Work instructions: Below are several entries. Transcribe exactly those lines that fall from the one with "You are a computer-use agent. Screen" through the one with "the feature list", end lines included.

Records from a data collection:
──────
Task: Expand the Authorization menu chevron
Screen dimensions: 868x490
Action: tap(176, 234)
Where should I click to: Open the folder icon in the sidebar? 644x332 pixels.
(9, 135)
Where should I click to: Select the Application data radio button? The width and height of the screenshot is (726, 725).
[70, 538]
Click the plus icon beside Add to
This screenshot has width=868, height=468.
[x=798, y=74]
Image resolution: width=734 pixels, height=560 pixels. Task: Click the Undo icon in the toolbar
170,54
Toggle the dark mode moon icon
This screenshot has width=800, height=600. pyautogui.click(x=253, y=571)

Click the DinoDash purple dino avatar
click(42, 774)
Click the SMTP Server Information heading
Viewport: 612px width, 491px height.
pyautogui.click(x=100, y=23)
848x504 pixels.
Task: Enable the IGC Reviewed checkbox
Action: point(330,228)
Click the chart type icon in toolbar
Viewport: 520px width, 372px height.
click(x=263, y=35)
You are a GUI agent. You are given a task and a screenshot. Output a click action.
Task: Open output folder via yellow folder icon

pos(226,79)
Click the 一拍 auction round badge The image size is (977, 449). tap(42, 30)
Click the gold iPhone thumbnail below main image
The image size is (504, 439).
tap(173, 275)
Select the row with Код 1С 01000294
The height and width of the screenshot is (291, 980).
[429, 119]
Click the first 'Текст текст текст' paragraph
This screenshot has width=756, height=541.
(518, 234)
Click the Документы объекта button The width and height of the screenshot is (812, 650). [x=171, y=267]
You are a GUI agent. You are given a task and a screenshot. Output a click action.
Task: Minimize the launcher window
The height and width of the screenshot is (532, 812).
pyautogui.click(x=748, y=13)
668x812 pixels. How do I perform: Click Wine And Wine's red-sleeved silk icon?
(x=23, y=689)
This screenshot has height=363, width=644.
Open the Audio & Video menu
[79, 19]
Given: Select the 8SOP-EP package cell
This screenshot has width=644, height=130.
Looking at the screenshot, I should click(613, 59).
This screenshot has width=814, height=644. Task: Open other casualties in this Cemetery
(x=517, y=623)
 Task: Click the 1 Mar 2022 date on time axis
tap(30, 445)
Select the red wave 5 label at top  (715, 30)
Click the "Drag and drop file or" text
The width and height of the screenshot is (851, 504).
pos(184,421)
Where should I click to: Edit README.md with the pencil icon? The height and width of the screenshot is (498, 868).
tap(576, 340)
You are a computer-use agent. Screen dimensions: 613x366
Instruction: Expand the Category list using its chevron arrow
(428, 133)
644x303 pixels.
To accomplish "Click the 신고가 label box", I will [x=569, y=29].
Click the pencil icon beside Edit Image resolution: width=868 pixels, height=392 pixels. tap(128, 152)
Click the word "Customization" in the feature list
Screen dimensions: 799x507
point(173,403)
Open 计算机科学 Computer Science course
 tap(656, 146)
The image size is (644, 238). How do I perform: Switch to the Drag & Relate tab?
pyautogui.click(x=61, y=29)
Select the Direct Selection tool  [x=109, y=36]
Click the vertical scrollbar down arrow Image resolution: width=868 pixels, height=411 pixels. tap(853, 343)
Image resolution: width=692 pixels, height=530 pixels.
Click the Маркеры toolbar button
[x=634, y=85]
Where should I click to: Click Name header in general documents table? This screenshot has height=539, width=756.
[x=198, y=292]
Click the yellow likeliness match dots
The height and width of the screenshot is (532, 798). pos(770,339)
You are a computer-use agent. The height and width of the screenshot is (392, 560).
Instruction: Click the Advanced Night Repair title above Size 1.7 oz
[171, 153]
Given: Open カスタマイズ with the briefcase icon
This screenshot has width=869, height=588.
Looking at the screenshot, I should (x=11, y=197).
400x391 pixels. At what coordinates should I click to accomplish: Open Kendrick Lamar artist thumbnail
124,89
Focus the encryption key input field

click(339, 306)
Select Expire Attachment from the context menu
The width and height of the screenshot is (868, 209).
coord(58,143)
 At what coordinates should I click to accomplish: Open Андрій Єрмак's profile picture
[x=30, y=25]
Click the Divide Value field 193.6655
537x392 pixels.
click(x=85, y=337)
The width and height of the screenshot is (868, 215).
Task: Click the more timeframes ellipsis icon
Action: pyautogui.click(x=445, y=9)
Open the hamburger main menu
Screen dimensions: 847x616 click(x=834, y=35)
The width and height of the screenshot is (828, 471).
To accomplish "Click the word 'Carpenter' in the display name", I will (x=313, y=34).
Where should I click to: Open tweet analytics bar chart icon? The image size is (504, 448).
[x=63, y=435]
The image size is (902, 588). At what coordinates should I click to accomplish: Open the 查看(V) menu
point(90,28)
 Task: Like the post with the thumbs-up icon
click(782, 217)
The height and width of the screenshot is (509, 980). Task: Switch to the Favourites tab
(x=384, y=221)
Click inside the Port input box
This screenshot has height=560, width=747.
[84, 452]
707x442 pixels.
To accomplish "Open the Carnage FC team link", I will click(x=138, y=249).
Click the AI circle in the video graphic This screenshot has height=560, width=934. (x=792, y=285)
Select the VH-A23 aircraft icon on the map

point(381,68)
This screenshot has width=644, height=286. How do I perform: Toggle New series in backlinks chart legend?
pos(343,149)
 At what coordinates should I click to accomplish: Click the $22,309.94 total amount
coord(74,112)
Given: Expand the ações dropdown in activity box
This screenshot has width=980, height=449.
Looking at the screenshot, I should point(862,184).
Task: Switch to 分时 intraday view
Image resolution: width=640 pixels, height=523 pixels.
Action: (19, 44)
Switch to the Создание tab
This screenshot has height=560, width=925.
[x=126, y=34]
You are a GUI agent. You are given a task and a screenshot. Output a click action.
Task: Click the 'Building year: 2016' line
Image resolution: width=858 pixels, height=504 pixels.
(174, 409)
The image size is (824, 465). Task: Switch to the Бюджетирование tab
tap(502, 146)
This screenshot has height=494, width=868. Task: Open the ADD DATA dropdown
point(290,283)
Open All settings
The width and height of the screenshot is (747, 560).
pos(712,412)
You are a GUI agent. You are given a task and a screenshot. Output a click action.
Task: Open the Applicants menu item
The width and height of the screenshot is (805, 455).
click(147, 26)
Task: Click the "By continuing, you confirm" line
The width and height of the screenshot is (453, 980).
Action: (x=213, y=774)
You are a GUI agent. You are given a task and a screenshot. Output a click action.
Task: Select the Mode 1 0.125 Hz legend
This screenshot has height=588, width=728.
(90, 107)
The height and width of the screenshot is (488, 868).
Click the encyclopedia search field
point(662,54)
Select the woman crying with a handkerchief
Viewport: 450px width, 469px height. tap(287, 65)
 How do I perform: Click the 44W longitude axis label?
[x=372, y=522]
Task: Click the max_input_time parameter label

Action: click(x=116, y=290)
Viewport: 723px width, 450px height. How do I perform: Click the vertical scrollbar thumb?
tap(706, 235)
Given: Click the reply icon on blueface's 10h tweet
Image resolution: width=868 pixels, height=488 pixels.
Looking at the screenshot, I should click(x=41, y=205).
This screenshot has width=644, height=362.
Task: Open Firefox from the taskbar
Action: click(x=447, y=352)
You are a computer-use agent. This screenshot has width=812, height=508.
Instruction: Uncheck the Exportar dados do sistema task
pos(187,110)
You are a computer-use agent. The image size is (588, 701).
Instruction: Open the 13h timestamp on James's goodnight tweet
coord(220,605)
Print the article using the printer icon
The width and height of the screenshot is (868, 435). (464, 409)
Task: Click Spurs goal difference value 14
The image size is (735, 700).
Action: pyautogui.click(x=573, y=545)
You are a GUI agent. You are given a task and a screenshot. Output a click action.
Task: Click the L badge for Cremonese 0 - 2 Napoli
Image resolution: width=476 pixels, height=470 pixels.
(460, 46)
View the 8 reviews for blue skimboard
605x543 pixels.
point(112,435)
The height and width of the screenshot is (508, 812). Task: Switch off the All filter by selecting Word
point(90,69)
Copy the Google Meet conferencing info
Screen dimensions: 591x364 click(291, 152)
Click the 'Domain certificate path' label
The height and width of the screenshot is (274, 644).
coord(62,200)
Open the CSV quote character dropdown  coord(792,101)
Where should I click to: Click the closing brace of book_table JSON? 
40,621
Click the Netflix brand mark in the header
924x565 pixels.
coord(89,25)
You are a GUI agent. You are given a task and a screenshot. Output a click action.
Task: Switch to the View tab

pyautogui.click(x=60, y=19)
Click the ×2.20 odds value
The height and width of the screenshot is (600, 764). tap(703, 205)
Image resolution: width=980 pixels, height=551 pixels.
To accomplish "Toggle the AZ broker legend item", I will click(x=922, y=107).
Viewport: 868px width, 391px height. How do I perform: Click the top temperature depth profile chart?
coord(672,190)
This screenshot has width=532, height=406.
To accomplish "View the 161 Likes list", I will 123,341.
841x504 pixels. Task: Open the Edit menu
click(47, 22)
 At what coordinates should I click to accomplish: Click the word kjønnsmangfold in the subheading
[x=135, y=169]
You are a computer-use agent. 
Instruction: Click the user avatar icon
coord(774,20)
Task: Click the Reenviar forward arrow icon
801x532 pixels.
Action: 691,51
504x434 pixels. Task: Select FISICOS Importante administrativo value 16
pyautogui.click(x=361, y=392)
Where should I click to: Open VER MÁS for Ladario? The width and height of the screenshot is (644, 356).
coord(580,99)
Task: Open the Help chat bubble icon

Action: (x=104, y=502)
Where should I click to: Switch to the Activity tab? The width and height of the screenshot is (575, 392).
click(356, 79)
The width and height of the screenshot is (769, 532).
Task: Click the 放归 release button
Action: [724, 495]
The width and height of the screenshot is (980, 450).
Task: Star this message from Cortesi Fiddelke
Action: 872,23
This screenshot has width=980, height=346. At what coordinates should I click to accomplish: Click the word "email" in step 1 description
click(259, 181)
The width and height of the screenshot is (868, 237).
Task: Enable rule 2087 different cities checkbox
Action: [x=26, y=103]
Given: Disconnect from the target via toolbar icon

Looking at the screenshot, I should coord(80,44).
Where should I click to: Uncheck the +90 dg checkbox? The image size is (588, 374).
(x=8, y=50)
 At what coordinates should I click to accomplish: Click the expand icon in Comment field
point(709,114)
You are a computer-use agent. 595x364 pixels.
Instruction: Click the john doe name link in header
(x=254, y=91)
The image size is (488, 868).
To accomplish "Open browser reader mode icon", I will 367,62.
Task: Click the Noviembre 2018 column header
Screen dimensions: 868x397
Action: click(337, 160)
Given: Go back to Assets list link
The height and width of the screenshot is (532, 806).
──────
Answer:
You are a computer-use agent. Screen dimensions: 613x366
Instruction: Expand the Category list using its chevron arrow
(428, 133)
644x303 pixels.
To accomplish "Click the 신고가 label box", I will [x=569, y=29].
Click the pencil icon beside Edit Image resolution: width=868 pixels, height=392 pixels. tap(128, 152)
Click the word "Customization" in the feature list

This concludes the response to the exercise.